[Opening SUPPLIED DATA section]
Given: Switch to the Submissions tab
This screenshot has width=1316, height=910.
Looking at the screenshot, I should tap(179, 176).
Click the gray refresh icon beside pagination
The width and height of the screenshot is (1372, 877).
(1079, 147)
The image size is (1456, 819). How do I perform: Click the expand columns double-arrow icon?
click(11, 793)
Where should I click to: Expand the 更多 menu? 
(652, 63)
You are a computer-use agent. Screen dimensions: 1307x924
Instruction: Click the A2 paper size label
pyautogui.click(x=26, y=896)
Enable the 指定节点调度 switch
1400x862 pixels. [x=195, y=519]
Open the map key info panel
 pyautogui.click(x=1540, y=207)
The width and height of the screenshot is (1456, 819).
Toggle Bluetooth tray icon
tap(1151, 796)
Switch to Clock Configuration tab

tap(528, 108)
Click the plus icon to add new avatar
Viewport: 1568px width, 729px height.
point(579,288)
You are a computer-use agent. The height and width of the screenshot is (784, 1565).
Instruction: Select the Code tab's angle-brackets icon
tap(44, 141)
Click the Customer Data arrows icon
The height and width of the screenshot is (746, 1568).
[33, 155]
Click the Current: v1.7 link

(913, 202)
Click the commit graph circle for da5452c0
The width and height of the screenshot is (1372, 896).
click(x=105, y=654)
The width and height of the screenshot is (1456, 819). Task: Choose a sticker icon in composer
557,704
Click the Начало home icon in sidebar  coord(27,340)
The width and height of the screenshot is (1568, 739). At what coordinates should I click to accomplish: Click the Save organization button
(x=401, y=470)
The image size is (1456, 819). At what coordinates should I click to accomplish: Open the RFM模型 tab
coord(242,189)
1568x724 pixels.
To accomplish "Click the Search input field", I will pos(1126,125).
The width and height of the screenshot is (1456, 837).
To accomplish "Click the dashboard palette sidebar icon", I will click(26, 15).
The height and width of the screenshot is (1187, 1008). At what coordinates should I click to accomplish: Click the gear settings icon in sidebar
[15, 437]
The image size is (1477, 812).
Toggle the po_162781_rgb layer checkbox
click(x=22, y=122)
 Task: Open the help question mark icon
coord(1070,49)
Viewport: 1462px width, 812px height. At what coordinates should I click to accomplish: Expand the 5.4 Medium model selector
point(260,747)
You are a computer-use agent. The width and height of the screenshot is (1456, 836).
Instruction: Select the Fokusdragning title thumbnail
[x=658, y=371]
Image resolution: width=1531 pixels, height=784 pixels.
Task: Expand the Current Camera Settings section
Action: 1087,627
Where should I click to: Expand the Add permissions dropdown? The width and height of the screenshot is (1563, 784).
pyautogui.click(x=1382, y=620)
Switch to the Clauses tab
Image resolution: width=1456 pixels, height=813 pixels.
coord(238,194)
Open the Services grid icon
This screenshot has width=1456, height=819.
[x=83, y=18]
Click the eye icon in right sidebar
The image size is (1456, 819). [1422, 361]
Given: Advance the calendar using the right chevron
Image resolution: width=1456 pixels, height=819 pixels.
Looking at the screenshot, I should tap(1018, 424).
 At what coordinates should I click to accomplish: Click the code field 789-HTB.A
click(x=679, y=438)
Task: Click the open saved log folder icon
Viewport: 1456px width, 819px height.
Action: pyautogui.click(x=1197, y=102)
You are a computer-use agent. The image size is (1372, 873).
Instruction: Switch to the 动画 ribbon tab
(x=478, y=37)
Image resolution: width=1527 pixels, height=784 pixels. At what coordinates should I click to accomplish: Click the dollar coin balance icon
[Closing SUPPLIED DATA section]
Would you write out all of the data again, unchanged?

### TASK RESPONSE
Given: Switch to the Submissions tab
This screenshot has width=1316, height=910.
Looking at the screenshot, I should tap(179, 176).
Click the gray refresh icon beside pagination
The width and height of the screenshot is (1372, 877).
(1079, 147)
The image size is (1456, 819). How do I perform: Click the expand columns double-arrow icon?
click(11, 793)
Where should I click to: Expand the 更多 menu? 
(652, 63)
You are a computer-use agent. Screen dimensions: 1307x924
Instruction: Click the A2 paper size label
pyautogui.click(x=26, y=896)
Enable the 指定节点调度 switch
1400x862 pixels. [x=195, y=519]
Open the map key info panel
 pyautogui.click(x=1540, y=207)
The width and height of the screenshot is (1456, 819).
Toggle Bluetooth tray icon
tap(1151, 796)
Switch to Clock Configuration tab

tap(528, 108)
Click the plus icon to add new avatar
Viewport: 1568px width, 729px height.
point(579,288)
You are a computer-use agent. The height and width of the screenshot is (784, 1565).
Instruction: Select the Code tab's angle-brackets icon
tap(44, 141)
Click the Customer Data arrows icon
The height and width of the screenshot is (746, 1568).
[33, 155]
Click the Current: v1.7 link

(913, 202)
Click the commit graph circle for da5452c0
The width and height of the screenshot is (1372, 896).
click(x=105, y=654)
The width and height of the screenshot is (1456, 819). Task: Choose a sticker icon in composer
557,704
Click the Начало home icon in sidebar  coord(27,340)
The width and height of the screenshot is (1568, 739). At what coordinates should I click to accomplish: Click the Save organization button
(x=401, y=470)
The image size is (1456, 819). At what coordinates should I click to accomplish: Open the RFM模型 tab
coord(242,189)
1568x724 pixels.
To accomplish "Click the Search input field", I will pos(1126,125).
The width and height of the screenshot is (1456, 837).
To accomplish "Click the dashboard palette sidebar icon", I will click(26, 15).
The height and width of the screenshot is (1187, 1008). At what coordinates should I click to accomplish: Click the gear settings icon in sidebar
[15, 437]
The image size is (1477, 812).
Toggle the po_162781_rgb layer checkbox
click(x=22, y=122)
 Task: Open the help question mark icon
coord(1070,49)
Viewport: 1462px width, 812px height. At what coordinates should I click to accomplish: Expand the 5.4 Medium model selector
point(260,747)
You are a computer-use agent. The width and height of the screenshot is (1456, 836).
Instruction: Select the Fokusdragning title thumbnail
[x=658, y=371]
Image resolution: width=1531 pixels, height=784 pixels.
Task: Expand the Current Camera Settings section
Action: 1087,627
Where should I click to: Expand the Add permissions dropdown? The width and height of the screenshot is (1563, 784).
pyautogui.click(x=1382, y=620)
Switch to the Clauses tab
Image resolution: width=1456 pixels, height=813 pixels.
coord(238,194)
Open the Services grid icon
This screenshot has width=1456, height=819.
[x=83, y=18]
Click the eye icon in right sidebar
The image size is (1456, 819). [1422, 361]
Given: Advance the calendar using the right chevron
Image resolution: width=1456 pixels, height=819 pixels.
Looking at the screenshot, I should tap(1018, 424).
 At what coordinates should I click to accomplish: Click the code field 789-HTB.A
click(x=679, y=438)
Task: Click the open saved log folder icon
Viewport: 1456px width, 819px height.
Action: pyautogui.click(x=1197, y=102)
You are a computer-use agent. The image size is (1372, 873).
Instruction: Switch to the 动画 ribbon tab
(x=478, y=37)
Image resolution: width=1527 pixels, height=784 pixels. At what coordinates should I click to accomplish: Click the dollar coin balance icon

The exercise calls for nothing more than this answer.